- Born: December 29, 1950 (age 75)
- Education: Massachusetts Institute of Technology (B.S., M.S., Ph.D.)
- Awards: Guggenheim Fellowship (1985); E. O. Lawrence Award (2004); James Clerk Maxwell Prize for Plasma Physics (2005); Hannes Alfvén Prize (2015);
- Scientific career
- Fields: Plasma physics
- Thesis: Confining and heating a toroidal plasma with RF power. (1978)
- Website: w3.pppl.gov/~fisch/

= Nathaniel J. Fisch =

American plasma physicist (born 1950)

Nathaniel Joseph Fisch is an American plasma physicist known for pioneering the excitation of electric currents in plasmas using electromagnetic waves, which was then used in tokamak experiments. This contributed to an increased understanding of plasma wave–particle interactions in the field for which he was awarded the James Clerk Maxwell Prize for Plasma Physics in 2005 and the Hannes Alfvén Prize in 2015.

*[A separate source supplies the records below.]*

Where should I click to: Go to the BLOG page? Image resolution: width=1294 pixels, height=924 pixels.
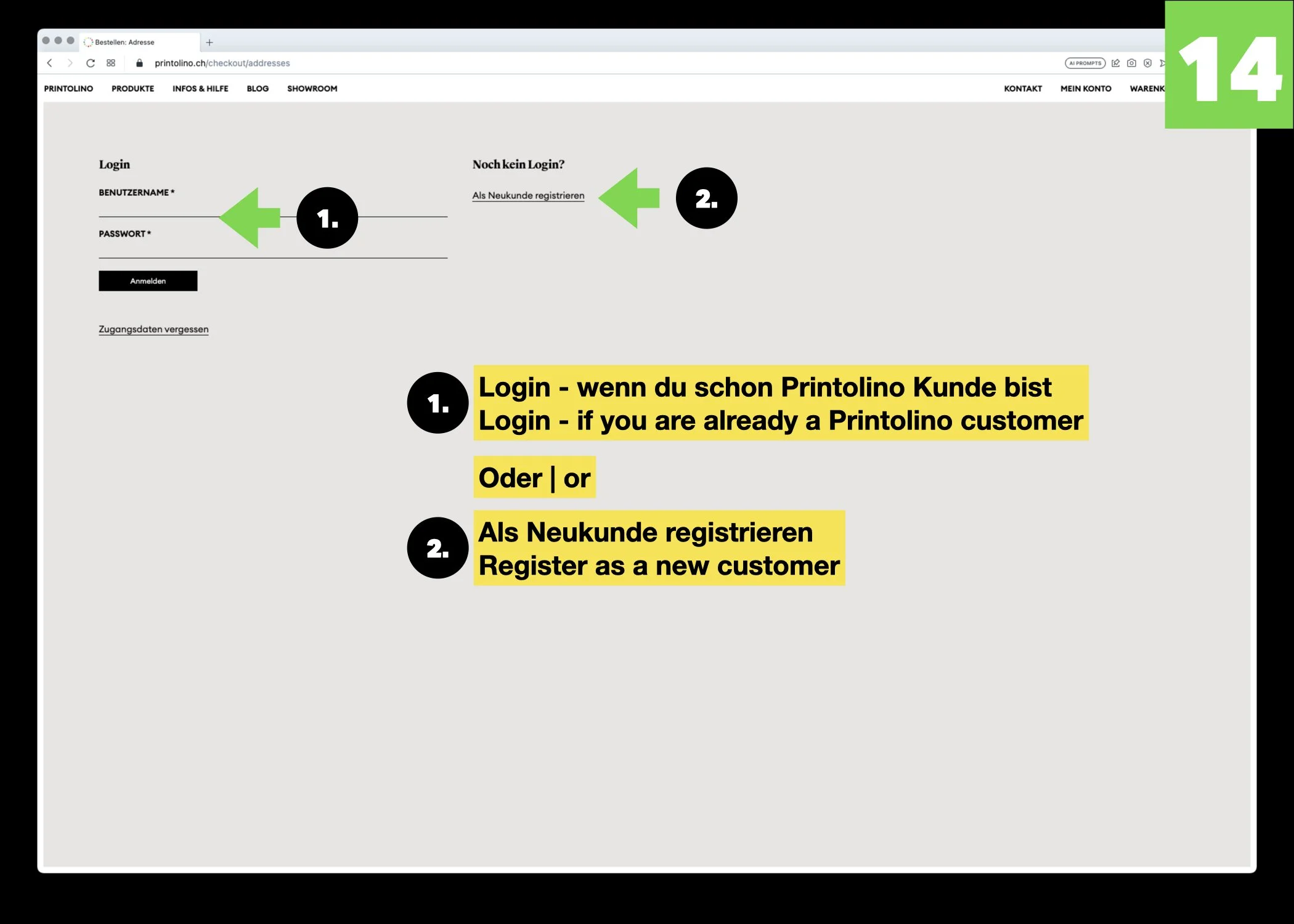[258, 89]
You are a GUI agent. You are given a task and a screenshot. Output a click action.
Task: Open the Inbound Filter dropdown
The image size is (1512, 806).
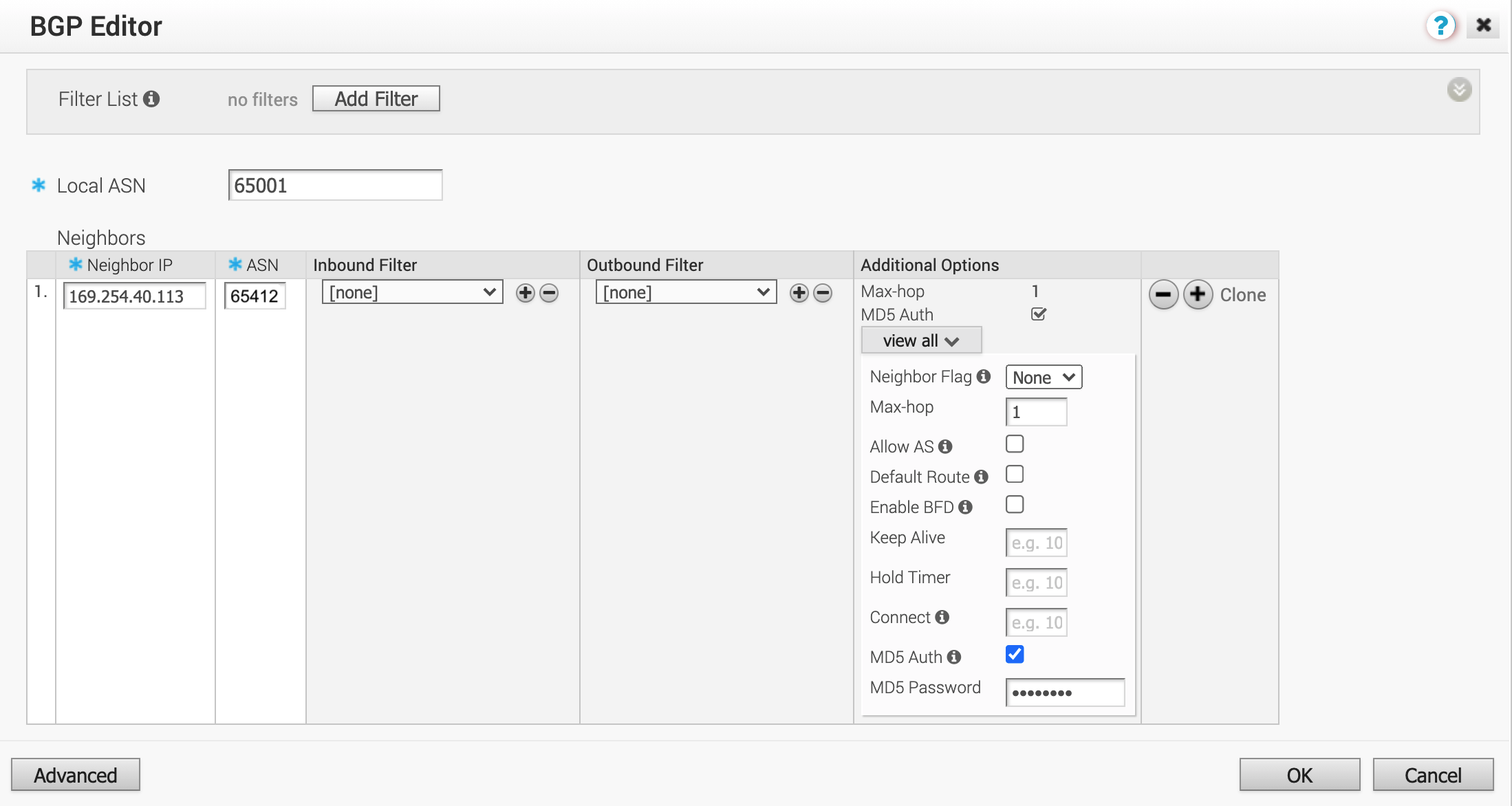(412, 292)
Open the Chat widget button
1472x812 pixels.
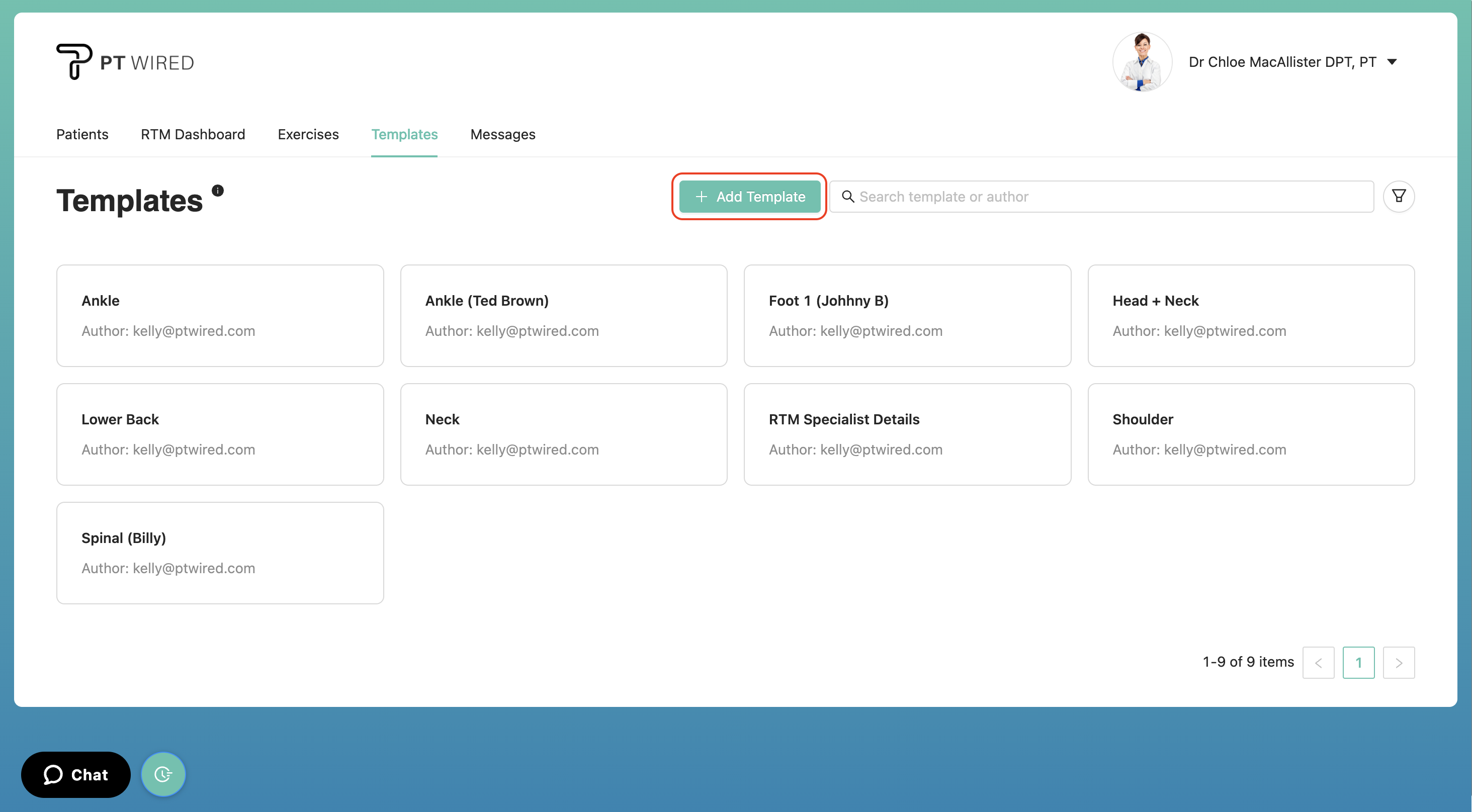(76, 774)
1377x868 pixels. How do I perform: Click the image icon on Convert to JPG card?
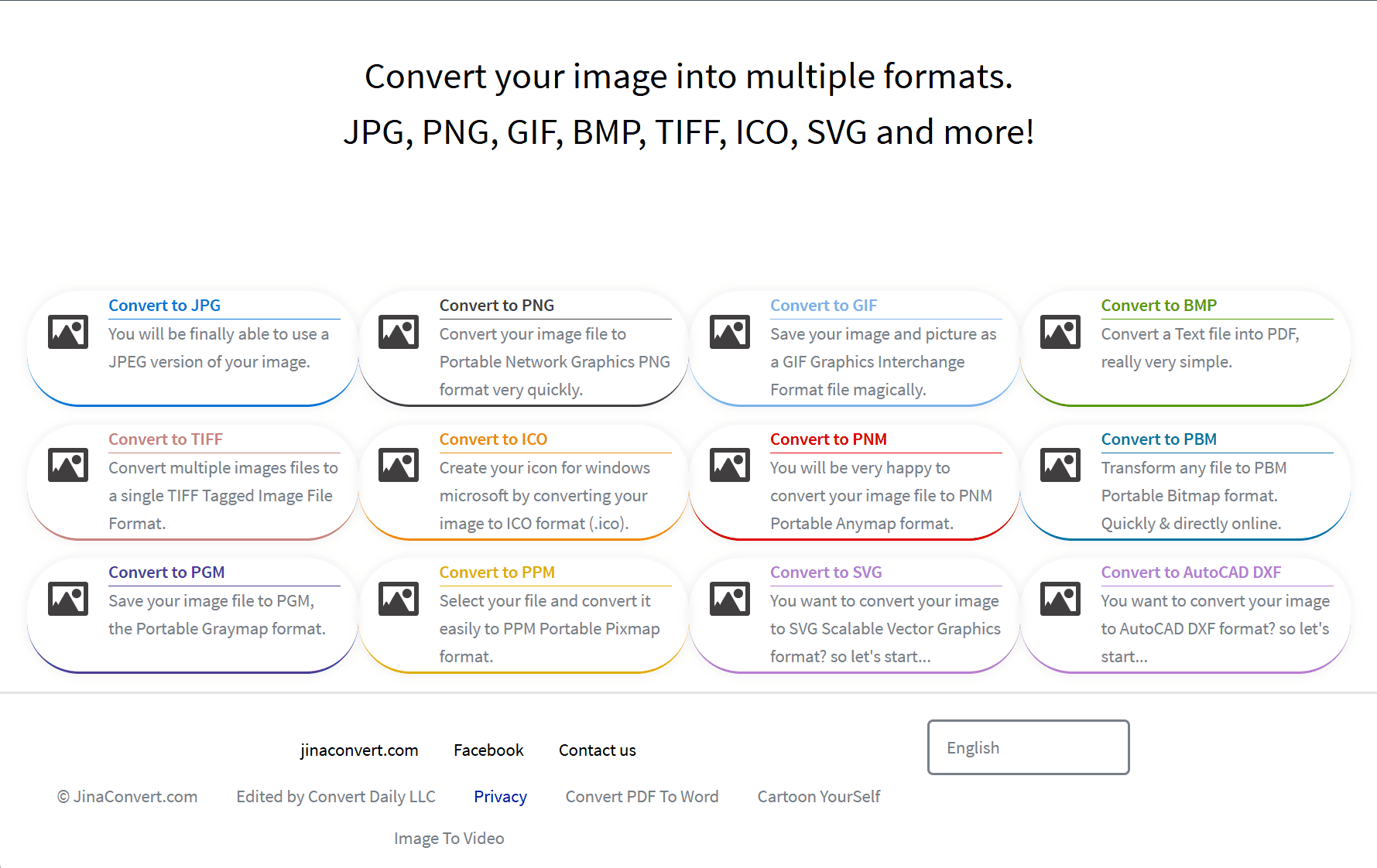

Fisch's research also involve inertial fusion, as well as methods to generate intensive laser fields to accelerate particles, such as the ones used in plasma thrusters. He is also known to have worked on the hydrodynamics of charged liquids, petroleum refinement, and pattern recognition.

==Early life and career==
Fisch studied at the Massachusetts Institute of Technology (as MIT National Scholar 1968 to 1972), where he received his bachelor's and master's degree in 1972 and 1975 respectively, and received his doctorate in computer science and electrical engineering in 1978. From 1978, he was a scientist in the plasma physics laboratory at Princeton University, where he has been a professor in the Faculty of Astrophysics since 1991 (also associated with the Faculty of Mechanics and Flight Engineering since 2000) and heads the University's Plasma Physics Program. In 1986, he was a visiting scientist at IBM's Thomas J. Watson Research Center. From 1981 to 1986, he was a consultant at Exxon Research.

==Honors and awards==
Fisch was awarded the Guggenheim Fellowship in 1985. He was then elected a fellow of the American Physical Society in 1987, and was subsequently awarded the John Dawson Award for Excellence in Plasma Physics Research in 1992 for fundamental theoretical work on non-inductive power generation in toroidally enclosed plasmas.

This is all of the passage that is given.